An enquiry into the purpose/s of the commercial forms of transactions employed by Islamic finance (a summary of all is provided in chapter 3) is not common. Most of these structures pre-date the Islamic civilisation. Others, like the salam contract (advance payment for future delivery of agricultural produce) and istina’ contract (commission to manufacture), are innovations of society a few generations after Muhammad.

Both the Salam and Istina’ contracts were created as exceptions to the general rule of contract law because they involve the sale of not-yet-existent objects or what the common law terms ‘potential property’.13 The salam contract, for instance, was an invention of the agricultural people of the Hijaz/Iraq – a contract otherwise characterised as ‘speculative’ for purposes of gharar14 and includes a price discount for time which is an element of riba as currently defined15 – yet the contract was permitted due to the social need it fulfilled.16

This, again, tallies with the common law position. Oditah explains that the permissibility of transferring ‘potential property’ as an exception to the general rule of transferring present property was confined almost exclusively to agricultural produce – mainly crops and livestock. That, ‘[t]he Common law courts never recognised that goods which a company may manufac- ture tomorrow or receivables expected from their sale, were things in potential’.17

Today, however, Muslims have widely applied the salam concept to structured financial transactions for future delivery of goods that society demands, proving that Islamic law concepts can be applied dynamically and progressively in light of the underlying principle they serve.18 Contrary to common perception, both the above named forms of transactions were neither revealed nor developed at the time of the prophet Muhammad; they simply comprise modes of transaction practiced by Muslim societies because they did not oppose any fundamental principle of Islam.

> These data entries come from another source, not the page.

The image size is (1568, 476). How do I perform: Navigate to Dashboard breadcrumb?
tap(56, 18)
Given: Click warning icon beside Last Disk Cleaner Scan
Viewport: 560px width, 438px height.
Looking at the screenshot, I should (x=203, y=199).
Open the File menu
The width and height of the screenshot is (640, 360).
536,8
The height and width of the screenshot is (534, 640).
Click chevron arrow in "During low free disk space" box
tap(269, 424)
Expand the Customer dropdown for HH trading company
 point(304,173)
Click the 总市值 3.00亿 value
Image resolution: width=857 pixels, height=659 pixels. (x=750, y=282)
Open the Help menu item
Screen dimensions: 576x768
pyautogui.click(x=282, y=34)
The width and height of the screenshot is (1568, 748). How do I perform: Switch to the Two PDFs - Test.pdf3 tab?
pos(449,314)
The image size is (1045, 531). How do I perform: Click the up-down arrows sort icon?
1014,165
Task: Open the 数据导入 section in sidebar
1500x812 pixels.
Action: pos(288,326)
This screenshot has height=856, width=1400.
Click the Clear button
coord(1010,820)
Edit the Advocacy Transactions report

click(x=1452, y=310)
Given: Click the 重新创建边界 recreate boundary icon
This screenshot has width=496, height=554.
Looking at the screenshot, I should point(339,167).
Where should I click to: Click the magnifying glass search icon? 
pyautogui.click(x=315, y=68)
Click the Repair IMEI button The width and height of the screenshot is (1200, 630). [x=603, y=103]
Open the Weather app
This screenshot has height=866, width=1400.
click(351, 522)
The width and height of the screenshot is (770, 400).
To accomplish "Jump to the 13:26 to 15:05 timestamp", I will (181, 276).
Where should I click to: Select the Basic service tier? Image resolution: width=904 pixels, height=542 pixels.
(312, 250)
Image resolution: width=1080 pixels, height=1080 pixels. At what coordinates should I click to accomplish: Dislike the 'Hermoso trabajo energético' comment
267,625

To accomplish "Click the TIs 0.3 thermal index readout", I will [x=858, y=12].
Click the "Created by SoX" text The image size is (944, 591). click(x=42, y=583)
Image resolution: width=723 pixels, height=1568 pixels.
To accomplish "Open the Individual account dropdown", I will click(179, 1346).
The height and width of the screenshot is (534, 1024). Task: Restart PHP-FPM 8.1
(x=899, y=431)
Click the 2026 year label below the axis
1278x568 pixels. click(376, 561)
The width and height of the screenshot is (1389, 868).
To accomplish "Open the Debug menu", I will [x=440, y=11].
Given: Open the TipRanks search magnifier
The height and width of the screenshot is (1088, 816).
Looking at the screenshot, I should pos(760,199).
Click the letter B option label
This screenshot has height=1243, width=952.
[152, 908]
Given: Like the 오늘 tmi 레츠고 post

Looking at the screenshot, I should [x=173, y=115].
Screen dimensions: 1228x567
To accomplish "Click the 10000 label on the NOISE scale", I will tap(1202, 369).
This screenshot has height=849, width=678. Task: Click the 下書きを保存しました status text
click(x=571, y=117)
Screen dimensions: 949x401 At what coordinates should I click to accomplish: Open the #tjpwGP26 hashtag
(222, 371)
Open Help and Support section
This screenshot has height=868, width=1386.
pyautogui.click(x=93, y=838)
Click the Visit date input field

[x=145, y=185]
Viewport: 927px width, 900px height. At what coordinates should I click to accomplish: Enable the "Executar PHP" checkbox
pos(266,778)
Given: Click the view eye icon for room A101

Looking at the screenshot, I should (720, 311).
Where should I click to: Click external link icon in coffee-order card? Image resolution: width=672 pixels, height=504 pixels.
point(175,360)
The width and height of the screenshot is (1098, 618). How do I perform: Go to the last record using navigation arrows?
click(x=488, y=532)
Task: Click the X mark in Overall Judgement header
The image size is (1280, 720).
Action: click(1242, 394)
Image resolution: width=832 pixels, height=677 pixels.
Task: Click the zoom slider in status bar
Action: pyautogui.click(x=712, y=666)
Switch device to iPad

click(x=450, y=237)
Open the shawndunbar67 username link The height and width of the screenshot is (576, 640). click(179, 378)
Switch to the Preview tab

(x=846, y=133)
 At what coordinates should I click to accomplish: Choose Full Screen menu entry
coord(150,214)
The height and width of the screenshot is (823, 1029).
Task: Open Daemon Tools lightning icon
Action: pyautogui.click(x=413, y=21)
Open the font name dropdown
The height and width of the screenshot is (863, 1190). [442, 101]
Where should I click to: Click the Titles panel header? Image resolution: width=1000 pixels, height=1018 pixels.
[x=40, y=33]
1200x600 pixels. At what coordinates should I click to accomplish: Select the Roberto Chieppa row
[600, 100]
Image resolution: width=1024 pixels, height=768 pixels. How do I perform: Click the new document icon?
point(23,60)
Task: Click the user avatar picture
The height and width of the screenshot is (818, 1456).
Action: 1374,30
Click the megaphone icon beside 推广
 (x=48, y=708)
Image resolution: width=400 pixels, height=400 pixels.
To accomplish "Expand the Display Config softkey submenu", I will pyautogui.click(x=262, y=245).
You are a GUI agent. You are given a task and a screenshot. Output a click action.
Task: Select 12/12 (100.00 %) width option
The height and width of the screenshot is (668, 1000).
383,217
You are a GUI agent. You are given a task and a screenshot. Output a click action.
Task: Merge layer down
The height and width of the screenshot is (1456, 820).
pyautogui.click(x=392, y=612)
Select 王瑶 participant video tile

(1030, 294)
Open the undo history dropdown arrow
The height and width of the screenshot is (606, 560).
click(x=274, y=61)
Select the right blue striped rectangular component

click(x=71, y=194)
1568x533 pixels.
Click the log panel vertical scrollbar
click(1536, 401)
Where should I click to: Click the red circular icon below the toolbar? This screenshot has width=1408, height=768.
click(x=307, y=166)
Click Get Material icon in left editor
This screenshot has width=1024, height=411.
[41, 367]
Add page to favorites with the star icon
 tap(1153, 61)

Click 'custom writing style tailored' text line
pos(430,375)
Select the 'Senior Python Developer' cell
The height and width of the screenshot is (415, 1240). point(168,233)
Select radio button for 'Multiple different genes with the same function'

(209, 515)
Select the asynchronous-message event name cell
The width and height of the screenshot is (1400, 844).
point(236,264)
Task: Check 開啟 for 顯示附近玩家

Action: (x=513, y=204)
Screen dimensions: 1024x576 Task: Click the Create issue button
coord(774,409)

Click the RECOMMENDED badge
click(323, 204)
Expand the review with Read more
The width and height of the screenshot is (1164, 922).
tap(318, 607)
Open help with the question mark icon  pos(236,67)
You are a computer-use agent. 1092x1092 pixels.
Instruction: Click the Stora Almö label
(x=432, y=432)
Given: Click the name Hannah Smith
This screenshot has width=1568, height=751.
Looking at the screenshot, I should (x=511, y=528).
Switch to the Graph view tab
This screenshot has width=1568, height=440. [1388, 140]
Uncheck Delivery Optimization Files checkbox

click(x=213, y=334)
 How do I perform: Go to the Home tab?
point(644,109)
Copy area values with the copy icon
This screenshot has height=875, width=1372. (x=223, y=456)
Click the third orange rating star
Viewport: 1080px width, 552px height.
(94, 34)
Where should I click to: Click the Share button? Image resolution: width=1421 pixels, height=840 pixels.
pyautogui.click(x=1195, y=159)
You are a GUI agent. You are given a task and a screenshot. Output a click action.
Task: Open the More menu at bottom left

Muhammad did not need to sanction them personally, it is sufficient that he did not specifi- cally prohibit them, as he did the riba sale or the gharar sale, to deem them permissible. Moreover, as we shall discuss in detail in chapters 4 and 5, in prohibiting the gharar or riba sales, Muhammad prohibited not the form, because these were often identical to perfectly permissible transactions, but the economic substance that the transactions in question effected.19


The various forms (whether invented before the time of Muhammad or after) existed simply for purposes of serving a real and practical need within the society and commercial community.

Within this broad domain of ‘social need’, Islamic law of commerce plays a pivotal role of regulation by decreeing the twin principles of riba and gharar that seek to secure the twin objectives of equity between transacting parties and efficiency in transactions.

The point this chapter stresses there- fore is that Islamic contractual and financial structures must guard to serve above all else the principle of contractual fairness and social welfare. In this light, adherence to form must only be to serve the substance by effecting equity and social justice. For clarity, by substance it is here meant economic substance as opposed to legal or procedural substance – a key distinction between Islamic law and common law as we shall see in section 1.3 below.

El-Gamal suggests the achievement of such economic substance, today, through ‘marking to market’, that is, marking the terms of trade to market prices. He explains that, in the context of credit sales and lease to purchase financing, the substantive prohibition of riba, that is, aiming to ensure equity in exchange, dictates that credit in such transactions must be extended at the appropriate (market) interest rate.

Thus, it is said, that conventional finance has played an important role for contemporary Islamic finance by determining the market interest rates for various borrowers and, further, that such benchmarking of the implicit interest rates (built into the Islamic finance structures) is quite appropriate for purposes of equity through efficiency.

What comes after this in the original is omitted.